Because, though this is a relatively sober and even-handed example of the
genre, it still inevitably contains howlers like this:

 _Search for "rails". Most of these programmers will depend on one library,
Rails, but then get the rest of their code by cutting-and-pasting from blogs._

Someone has never heard of gems:

<http://en.wikipedia.org/wiki/RubyGems>

Which is hardly surprising.
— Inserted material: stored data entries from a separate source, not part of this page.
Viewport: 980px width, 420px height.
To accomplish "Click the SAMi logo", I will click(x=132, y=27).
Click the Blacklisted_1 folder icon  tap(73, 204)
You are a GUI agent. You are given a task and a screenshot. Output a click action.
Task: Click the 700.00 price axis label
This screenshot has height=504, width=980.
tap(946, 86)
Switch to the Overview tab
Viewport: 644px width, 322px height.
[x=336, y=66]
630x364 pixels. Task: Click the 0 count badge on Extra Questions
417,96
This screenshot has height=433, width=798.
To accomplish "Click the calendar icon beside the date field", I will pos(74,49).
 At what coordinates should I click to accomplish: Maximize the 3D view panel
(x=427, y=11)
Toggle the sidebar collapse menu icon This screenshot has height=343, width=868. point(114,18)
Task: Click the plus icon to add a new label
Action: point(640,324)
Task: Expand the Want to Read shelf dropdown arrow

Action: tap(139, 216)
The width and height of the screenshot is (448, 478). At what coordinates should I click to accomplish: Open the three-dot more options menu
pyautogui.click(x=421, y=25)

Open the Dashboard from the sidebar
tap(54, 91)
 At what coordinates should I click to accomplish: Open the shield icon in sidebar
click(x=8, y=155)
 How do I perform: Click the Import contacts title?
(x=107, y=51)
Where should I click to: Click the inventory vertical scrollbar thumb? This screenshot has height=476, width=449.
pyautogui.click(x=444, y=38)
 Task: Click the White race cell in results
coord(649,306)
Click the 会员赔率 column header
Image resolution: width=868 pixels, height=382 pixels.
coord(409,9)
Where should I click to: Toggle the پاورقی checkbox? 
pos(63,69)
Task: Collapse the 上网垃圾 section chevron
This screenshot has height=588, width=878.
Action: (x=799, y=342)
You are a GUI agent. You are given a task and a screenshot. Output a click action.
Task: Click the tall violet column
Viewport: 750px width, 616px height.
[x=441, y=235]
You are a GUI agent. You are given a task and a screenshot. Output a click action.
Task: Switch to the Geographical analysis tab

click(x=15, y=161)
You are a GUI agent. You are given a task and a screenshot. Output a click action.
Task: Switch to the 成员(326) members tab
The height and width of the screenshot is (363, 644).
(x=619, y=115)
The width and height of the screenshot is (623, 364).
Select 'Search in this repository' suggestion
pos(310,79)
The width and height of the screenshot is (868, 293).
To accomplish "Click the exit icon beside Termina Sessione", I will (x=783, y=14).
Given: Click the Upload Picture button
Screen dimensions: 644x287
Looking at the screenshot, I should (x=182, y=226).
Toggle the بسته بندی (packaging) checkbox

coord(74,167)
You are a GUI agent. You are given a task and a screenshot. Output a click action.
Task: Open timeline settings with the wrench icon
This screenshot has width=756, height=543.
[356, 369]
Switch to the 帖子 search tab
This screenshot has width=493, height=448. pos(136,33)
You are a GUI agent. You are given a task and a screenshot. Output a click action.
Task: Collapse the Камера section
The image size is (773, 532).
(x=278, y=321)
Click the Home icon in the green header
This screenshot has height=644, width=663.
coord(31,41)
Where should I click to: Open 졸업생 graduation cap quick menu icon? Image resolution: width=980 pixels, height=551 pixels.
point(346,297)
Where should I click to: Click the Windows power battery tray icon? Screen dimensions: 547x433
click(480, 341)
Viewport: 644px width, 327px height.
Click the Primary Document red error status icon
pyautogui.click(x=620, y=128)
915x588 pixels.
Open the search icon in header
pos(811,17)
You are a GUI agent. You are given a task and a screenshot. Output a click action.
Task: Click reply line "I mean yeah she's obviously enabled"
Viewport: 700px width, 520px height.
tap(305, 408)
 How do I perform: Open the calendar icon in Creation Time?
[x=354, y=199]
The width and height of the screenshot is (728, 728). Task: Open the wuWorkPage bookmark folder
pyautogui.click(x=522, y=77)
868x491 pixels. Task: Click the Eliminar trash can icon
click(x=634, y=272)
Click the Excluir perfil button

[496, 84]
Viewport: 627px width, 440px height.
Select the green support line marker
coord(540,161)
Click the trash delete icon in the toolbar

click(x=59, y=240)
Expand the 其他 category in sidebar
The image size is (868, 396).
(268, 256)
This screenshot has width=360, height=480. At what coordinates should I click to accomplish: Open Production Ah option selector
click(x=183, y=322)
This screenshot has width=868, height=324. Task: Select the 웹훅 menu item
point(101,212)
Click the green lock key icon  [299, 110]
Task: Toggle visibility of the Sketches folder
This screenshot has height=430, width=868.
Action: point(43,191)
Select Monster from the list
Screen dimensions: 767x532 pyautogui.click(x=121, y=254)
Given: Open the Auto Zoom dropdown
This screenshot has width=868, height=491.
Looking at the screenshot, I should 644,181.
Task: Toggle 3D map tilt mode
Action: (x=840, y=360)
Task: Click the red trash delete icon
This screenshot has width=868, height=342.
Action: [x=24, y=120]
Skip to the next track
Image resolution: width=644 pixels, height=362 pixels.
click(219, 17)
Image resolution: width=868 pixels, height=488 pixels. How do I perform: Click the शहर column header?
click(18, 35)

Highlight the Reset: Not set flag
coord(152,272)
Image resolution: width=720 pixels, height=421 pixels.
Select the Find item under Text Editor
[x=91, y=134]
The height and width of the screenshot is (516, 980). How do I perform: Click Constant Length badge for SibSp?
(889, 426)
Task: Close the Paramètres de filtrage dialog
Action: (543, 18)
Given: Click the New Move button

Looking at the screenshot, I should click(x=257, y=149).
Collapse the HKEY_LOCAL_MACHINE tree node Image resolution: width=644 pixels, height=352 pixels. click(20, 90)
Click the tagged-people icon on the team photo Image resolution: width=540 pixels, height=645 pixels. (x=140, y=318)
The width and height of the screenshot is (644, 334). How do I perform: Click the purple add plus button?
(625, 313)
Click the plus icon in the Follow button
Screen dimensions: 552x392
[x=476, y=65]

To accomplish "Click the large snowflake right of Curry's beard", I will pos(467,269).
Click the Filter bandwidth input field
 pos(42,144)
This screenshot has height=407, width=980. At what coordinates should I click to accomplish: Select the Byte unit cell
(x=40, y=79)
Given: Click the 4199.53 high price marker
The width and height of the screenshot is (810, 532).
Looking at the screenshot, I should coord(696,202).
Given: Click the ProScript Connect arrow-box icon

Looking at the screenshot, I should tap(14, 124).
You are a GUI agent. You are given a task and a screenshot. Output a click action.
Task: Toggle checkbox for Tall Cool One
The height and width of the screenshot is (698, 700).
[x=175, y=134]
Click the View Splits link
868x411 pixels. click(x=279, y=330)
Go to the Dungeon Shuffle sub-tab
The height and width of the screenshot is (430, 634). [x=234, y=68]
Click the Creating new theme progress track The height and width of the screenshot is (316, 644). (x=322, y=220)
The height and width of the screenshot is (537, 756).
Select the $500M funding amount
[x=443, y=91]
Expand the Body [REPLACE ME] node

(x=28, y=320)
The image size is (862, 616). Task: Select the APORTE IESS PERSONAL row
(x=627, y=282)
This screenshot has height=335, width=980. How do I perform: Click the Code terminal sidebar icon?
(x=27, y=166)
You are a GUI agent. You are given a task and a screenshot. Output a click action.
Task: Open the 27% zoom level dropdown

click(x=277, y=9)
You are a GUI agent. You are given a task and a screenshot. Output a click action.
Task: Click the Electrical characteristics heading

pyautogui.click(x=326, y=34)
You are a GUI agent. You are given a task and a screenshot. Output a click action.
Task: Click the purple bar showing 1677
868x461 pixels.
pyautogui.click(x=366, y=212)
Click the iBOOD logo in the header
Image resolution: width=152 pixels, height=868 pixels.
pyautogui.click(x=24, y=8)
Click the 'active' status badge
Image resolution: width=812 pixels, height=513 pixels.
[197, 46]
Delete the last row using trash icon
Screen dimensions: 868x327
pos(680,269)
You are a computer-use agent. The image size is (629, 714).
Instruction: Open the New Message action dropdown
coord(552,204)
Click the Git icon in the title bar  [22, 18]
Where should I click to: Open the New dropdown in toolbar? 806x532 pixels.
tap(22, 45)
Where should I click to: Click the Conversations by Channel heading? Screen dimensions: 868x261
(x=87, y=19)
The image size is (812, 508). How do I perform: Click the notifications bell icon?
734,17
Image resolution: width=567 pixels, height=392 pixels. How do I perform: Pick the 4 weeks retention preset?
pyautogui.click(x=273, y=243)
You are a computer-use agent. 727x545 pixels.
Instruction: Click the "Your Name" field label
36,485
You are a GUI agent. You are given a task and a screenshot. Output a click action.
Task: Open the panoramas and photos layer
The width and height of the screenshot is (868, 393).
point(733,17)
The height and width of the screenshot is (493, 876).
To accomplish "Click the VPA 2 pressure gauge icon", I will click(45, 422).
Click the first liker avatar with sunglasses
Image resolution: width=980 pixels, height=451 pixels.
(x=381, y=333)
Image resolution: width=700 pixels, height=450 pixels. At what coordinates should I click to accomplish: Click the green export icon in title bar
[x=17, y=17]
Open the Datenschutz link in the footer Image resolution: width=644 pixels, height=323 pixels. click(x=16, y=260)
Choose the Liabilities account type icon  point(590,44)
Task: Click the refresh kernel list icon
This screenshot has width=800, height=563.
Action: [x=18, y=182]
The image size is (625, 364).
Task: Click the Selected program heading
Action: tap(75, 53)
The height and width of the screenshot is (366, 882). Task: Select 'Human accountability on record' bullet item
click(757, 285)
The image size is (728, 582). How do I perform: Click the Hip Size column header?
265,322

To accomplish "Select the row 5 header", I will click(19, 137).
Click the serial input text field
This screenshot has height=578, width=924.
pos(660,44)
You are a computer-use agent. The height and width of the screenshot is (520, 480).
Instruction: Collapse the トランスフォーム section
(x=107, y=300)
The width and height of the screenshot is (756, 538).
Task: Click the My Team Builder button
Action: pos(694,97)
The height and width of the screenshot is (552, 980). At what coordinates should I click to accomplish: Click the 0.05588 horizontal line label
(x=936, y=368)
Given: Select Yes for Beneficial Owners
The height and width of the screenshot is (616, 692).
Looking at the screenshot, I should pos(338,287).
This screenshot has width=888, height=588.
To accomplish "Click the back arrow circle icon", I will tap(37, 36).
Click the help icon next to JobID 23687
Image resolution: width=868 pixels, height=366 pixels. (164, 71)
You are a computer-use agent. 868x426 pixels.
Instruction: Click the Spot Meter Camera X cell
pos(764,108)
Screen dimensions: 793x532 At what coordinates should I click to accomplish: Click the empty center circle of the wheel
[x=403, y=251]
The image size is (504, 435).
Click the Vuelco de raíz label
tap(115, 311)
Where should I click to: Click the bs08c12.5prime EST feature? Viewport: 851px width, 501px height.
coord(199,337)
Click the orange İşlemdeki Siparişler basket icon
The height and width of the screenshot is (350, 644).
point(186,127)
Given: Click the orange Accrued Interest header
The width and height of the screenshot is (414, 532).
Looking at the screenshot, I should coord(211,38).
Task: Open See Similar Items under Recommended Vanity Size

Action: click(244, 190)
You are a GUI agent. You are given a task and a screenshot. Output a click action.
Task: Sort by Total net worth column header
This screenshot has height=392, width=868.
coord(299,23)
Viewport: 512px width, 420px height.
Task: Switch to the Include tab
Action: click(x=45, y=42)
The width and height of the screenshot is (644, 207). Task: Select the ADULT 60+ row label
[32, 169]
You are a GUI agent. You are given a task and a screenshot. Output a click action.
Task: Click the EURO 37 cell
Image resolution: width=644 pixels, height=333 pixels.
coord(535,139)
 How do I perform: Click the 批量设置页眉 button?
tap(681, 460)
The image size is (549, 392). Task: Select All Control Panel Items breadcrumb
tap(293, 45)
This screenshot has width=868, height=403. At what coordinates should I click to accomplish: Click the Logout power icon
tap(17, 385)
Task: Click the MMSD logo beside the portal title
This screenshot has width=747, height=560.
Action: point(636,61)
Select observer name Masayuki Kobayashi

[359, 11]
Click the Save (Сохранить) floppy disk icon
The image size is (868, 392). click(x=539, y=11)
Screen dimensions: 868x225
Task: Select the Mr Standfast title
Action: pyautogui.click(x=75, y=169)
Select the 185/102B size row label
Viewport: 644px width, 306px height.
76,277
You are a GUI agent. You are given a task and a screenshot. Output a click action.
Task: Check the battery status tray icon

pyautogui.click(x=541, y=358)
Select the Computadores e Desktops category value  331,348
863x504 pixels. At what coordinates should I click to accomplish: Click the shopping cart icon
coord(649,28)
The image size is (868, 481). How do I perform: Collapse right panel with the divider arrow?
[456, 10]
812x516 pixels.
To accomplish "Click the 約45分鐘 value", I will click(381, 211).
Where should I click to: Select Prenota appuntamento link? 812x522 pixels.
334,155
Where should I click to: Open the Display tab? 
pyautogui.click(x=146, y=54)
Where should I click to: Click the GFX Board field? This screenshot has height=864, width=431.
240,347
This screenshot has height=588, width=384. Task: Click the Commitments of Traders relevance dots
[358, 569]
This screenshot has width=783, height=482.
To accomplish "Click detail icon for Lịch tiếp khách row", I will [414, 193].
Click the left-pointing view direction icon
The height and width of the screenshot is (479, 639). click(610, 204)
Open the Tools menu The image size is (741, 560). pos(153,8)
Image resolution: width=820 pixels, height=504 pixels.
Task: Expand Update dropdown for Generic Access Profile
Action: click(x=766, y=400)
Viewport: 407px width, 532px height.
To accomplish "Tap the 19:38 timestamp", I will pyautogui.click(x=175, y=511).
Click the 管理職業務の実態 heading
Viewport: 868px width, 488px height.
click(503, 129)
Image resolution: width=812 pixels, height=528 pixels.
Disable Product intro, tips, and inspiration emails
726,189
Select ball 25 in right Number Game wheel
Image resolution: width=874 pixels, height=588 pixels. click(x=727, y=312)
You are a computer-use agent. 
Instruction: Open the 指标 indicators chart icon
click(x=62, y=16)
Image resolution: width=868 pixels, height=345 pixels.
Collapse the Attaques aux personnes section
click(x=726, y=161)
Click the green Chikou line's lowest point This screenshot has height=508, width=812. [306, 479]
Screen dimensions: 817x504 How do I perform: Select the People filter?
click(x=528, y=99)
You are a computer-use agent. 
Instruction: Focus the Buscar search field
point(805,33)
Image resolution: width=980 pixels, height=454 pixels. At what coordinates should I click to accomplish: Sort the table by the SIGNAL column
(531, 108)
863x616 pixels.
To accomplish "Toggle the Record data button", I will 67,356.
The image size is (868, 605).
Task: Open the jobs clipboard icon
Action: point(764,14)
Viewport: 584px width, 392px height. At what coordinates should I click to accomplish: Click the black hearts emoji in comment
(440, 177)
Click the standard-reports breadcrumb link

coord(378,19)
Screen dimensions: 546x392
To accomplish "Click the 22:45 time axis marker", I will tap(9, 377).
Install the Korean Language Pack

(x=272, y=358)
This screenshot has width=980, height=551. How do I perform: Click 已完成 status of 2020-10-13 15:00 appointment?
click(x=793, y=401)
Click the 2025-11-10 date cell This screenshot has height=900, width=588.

This is the canonical problem with articles like
this one: The guy doesn't waste time tinkering with Ruby, because he's busy
being productive with Perl, so why should he be expected to know anything
about how the Ruby community works?

(This is why I try not to write about Python except to assert that it must be
one of the best languages in the world: I'm literally unsure how to write
_hello, world_ in Python, but smart people use it all over the place, so
deference and politeness forces me to assume that it's _utterly perfect_ until
proven otherwise.)

Anyway, I'll help out by saying that I think jrockaway's point still stands,
albeit on fewer legs than before: Perl is a considerably older language, its
community is more experienced, it's (among other things) a traditional tool of
system administrators -- who are, in my experience, relentlessly pragmatic
people who crave stability, reliability, and clear docs -- and so it has had a
lot more time and incentive to organize and standardize its packaging and
documentation systems. Ruby _does_ have docs difficulties, as do many open-
source projects which have recently experienced explosive growth.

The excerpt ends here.